──────── INFORMATION SUPPLIED

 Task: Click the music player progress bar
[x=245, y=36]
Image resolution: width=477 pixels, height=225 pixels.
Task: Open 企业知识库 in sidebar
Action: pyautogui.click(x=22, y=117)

────────────────

# EXERCISE
Show every line of the entries above that contains the string "Task".

# CORRECT RESULT
 Task: Click the music player progress bar
Task: Open 企业知识库 in sidebar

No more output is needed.